John turned his cup over. “As you say, there was all the excitement and being part of it when the war started,” he said, pressing the cup rim into the dirt. “Yet I’ve wondered a hundred times if we shouldn’t have let the South go. I can understand it’s a wrong—a sin, slavery—but I can’t sort it all the way through. It still has an unfamiliar feel.” John picked his cup back up, and it occurred to him that Menomen thought more than he remembered him doing, and it occurred to him, too, that he should tell him that his best friend was a Yorkshireman. He let it go. “If we weren’t cut off, we’d know now if Mr. Lincoln went ahead with his proclamation,” he said.

“We would,” Menomen answered, kicking at the coals.

For days afterward, the conversation stayed with John, though it was something he and Menomen backed away from when they spoke again. Denis Ward brought word that another regiment—either a Minnesota or Wisconsin one, he wasn’t sure—had a quartermaster who was a brother to Dan McGroarty of Letterfad. John wondered what the full roll call of Irishmen was in General Grant’s army—just how many lads from Drimarone, how many from Donegal, how many Irishmen who’d cast their lot with America, and having made a safe passage here, found themselves fighting.

“I don’t ever want Denis in this war,” he said to Menomen later. “I made Father promise to keep him at home. It’s his back I put my foot on, for I went off to school while he helped Father. But Charley’s done well. I’ve a letter from Charley I’ve kept, and I’d admire it if I could read what captain he said had been home on leave.”

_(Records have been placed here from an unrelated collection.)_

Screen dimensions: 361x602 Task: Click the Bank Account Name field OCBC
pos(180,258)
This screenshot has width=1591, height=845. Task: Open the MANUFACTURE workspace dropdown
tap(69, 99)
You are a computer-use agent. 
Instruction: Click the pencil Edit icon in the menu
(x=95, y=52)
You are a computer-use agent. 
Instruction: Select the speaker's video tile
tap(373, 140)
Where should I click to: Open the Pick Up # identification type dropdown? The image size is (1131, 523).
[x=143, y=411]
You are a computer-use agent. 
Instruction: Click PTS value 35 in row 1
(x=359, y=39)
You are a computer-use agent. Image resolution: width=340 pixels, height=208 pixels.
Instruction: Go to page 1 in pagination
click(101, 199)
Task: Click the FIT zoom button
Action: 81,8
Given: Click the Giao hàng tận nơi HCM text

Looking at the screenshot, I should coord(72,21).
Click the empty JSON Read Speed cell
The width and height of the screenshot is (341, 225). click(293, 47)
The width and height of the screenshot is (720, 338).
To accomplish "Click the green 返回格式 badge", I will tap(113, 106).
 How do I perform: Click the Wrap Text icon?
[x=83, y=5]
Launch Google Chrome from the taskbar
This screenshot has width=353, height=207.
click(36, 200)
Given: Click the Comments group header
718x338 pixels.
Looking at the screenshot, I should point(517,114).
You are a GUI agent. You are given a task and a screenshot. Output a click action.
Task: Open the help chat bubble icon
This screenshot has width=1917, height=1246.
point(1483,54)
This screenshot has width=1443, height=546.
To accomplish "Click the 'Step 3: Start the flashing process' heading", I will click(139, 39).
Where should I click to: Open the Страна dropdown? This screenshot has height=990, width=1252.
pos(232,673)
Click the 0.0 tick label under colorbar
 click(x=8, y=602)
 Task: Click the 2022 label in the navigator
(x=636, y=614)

It was a damp January day when the 11th Missouri and the rest of its brigade headed back to Corinth. John was up early to say his farewells. He had written letters to New Harmony and Chicago and to Drumboarty, and he handed them over without a word, for he’d already talked with Menomen and Charley Diver about the chances for mail getting through. The dawn was chilly. There were sprinkles of rain in the breeze, and it reminded John of Donegal and the mud-colored fog and scent of sheep manure.

He stood with Menomen. For a second, it was hard for either of them to say a word. Then Menomen grinned a sly grin and slapped him on the shoulder.

“I heard you’ll be headed for Memphis,” he said. “Be careful, John. There’s a world of women there. They’d every single one of them like your name.”